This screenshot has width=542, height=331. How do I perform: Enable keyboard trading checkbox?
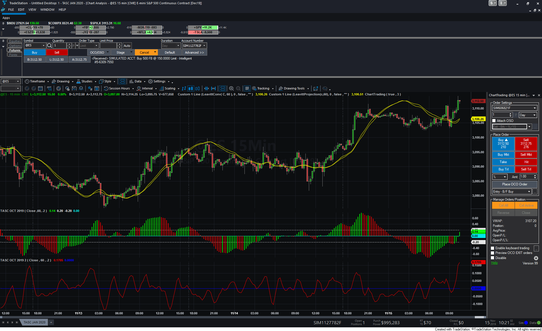pos(493,248)
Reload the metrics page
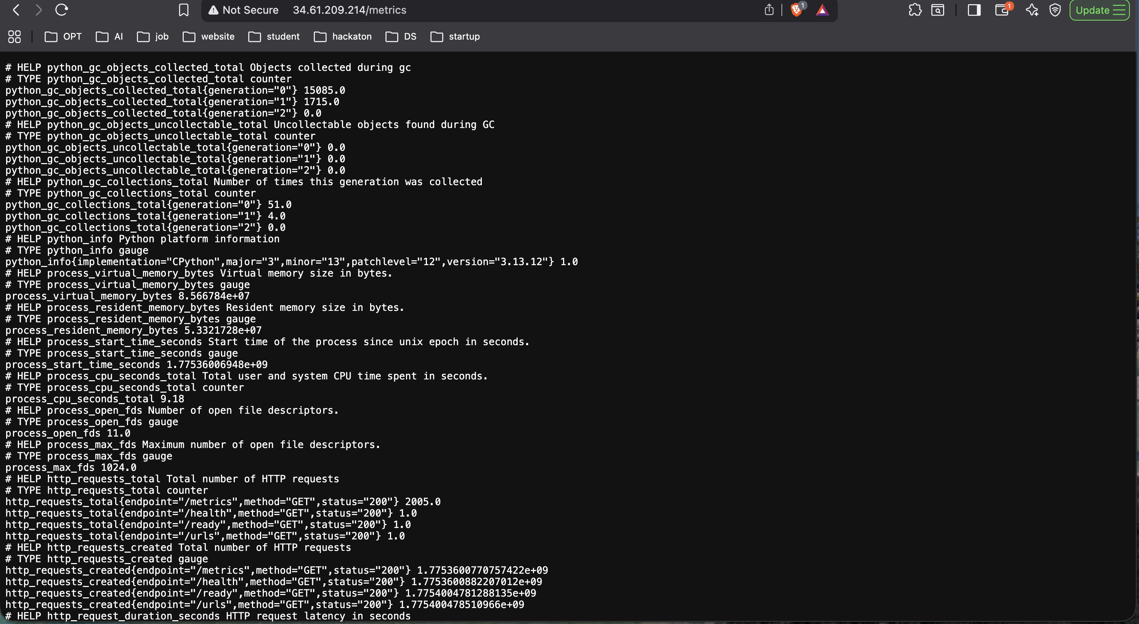This screenshot has width=1139, height=624. tap(61, 10)

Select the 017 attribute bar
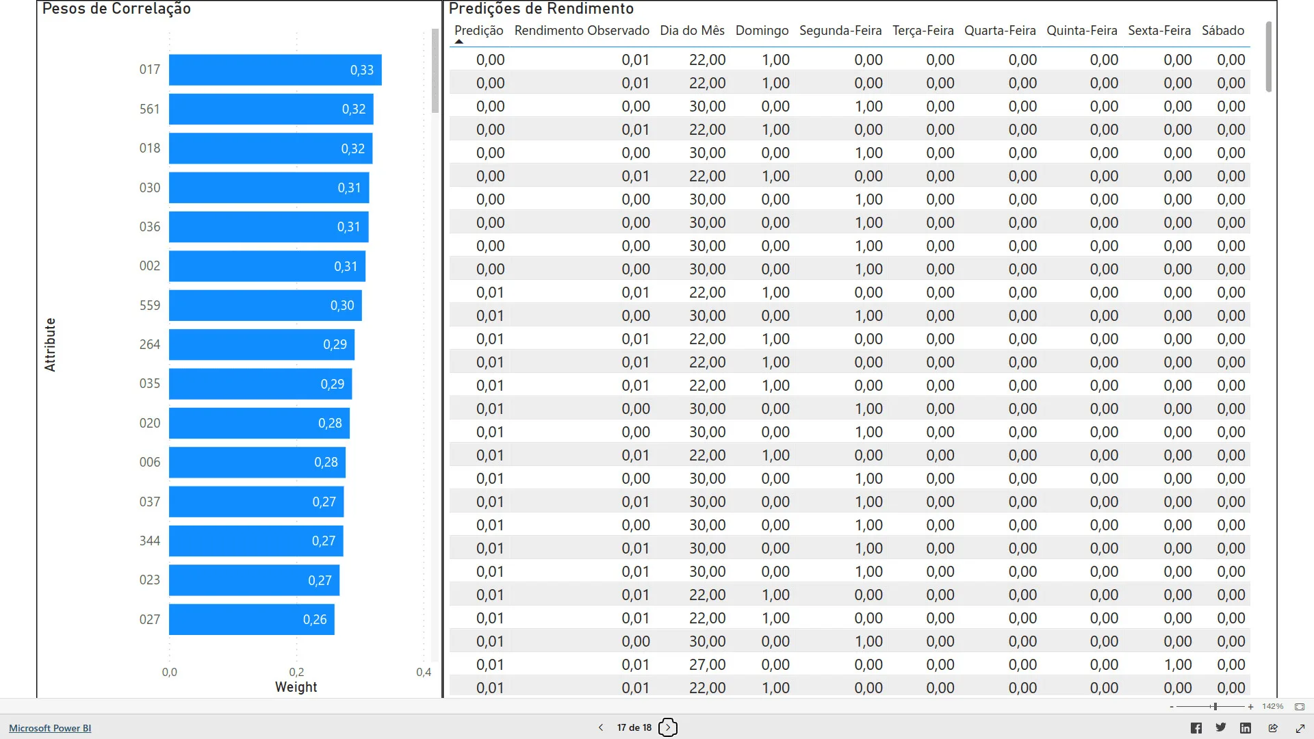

+ + + + +

▶ [WHAT YOU WILL DO] All of the data, minus its pictures, should be repeated exactly.

▶ [SOLUTION BELOW]
This screenshot has width=542, height=331. How do I perform: Enable keyboard trading checkbox?
pos(493,248)
Reload the metrics page
This screenshot has width=1139, height=624. tap(61, 10)

Select the 017 attribute bar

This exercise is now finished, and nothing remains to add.